# Task
Search the entries for the word "Shop". Copy every line where it turns up.

[[ Source material open ]]

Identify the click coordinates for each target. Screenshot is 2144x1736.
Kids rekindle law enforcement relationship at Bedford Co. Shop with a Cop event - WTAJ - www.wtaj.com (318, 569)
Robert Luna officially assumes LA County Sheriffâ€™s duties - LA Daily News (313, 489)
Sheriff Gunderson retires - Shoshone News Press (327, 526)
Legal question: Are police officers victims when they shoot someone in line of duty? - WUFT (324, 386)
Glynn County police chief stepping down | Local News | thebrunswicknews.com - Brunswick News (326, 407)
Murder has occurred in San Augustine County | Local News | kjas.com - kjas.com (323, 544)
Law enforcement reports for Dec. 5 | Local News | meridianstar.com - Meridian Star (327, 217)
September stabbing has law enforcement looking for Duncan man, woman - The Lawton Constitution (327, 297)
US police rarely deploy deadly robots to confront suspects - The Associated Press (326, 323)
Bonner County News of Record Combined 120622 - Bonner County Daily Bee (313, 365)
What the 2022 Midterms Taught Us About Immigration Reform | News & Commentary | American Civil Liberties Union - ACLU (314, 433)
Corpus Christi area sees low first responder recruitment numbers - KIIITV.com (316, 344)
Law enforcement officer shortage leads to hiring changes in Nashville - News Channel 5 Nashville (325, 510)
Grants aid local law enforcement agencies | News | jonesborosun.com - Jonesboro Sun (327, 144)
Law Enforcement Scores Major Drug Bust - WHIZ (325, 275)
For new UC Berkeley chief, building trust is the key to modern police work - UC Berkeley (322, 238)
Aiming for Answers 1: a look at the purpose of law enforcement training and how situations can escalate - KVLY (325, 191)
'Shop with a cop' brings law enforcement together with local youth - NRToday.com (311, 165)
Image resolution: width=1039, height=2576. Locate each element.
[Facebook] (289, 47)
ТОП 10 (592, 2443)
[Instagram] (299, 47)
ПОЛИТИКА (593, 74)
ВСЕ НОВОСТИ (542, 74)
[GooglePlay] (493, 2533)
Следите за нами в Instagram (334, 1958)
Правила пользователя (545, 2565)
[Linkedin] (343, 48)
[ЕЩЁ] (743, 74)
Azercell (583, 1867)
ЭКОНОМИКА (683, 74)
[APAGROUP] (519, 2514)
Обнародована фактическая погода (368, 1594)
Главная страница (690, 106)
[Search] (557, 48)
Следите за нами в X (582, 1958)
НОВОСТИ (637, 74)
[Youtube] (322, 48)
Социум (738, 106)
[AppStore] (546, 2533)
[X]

[[ Source material closed ]]

# Solution for this problem
Kids rekindle law enforcement relationship at Bedford Co. Shop with a Cop event - WTAJ - www.wtaj.com (318, 569)
'Shop with a cop' brings law enforcement together with local youth - NRToday.com (311, 165)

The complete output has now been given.